If Westminster allocated additional funding for Care in England then Northern Ireland, Scotland and Wales would be entitled to aditional funds as ‘Barnet consequentials’
The fact that there is no government of England, per se, is a problem unrecognised or, more probably, ignored, by Westminster. If there were a government for England, then it would go some way to clarifying in the minds of many people in England that England and the UK are different entities and more might understand why many people in Ireland, Wales and Scotland are seeking independence. A Government of England, elected in a manner similar to Holyrood and located somewhere in the centre of England, would probably begin to switch the imbalance in power and resources between England and the South East and the rest of England. It is this gross inequity of funding which has fostered a lot of the sincere grievance which led to the Brexit vote in the North an Midlands of England being so high. To a large extent the ‘take back control’ was a howl of frustration, but the loss of controlwas not to Brussels but to financial services in the City.

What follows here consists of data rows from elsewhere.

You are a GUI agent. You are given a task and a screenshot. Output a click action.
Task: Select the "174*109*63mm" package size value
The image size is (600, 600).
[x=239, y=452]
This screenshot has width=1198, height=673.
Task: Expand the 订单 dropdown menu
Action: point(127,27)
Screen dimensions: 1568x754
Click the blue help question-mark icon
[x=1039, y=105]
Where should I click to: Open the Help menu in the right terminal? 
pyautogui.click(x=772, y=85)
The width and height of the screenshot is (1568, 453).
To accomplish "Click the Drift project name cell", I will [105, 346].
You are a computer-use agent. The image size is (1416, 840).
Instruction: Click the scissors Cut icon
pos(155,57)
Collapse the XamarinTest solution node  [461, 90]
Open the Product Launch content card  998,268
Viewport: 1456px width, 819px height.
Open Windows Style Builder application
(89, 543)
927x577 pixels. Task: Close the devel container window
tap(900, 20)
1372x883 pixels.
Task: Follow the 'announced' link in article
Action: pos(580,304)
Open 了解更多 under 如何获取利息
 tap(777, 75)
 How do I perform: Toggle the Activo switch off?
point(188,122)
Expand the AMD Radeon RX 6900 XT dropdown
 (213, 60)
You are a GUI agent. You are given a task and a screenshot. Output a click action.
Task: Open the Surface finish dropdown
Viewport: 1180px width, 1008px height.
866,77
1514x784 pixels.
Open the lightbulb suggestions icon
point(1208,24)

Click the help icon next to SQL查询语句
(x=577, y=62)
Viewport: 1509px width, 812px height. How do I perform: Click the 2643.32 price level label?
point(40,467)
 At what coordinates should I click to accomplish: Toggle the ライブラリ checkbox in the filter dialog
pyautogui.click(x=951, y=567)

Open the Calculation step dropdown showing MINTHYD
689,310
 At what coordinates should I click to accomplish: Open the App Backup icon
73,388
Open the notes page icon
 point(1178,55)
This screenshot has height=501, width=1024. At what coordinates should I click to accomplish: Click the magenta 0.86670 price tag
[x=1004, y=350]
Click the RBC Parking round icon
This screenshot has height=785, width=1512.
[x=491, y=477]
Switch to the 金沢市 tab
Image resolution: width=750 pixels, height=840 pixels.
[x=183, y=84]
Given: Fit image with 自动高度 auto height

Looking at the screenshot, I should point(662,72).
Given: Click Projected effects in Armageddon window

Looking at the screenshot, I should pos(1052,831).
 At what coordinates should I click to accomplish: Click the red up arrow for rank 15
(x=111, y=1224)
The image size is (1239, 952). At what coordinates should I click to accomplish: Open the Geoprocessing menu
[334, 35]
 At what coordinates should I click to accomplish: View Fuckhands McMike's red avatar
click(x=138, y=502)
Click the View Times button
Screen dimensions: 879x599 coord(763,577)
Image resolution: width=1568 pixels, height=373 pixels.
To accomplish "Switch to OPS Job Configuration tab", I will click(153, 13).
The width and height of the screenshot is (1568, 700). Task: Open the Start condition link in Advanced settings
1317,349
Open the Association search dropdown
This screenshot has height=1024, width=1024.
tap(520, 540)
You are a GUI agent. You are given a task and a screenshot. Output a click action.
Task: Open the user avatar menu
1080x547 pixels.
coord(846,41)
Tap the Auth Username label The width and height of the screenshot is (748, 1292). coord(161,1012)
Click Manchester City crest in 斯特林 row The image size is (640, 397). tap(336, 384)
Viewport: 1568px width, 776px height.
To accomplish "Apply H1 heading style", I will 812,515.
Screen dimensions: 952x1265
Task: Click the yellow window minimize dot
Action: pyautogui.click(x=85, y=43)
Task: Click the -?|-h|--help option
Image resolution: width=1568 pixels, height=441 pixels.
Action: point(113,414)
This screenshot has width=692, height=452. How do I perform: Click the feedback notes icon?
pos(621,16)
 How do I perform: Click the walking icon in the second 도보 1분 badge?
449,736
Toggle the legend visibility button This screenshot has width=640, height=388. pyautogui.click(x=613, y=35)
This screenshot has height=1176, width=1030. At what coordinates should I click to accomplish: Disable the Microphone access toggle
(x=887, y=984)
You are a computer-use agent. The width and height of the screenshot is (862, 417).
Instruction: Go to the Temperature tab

Labour, even more than the Tories (or the Brexit Party), is the BRITISH Party. It is that which has done for it in Scotland and, is, increasingly, causing questioning in Wales. While Momentum has brought a surge in membership of Labour in England, it still has not articulated any detailed policy of redistribution of power within England. It still pines for the ‘dirigiste’ powers of Westminster/Whitehall. But those operating Westminster/Whitehall are operating it for the benefit of the financial and land-owning clique who have always helfd the bulk of power and who, eventually, have always brought down Labour governments.
Unless Labour thinks seriously about constitutional reform, including voting, it will not bring lasting change to the increasingly gimcrak entity they imagine as BRITAIN.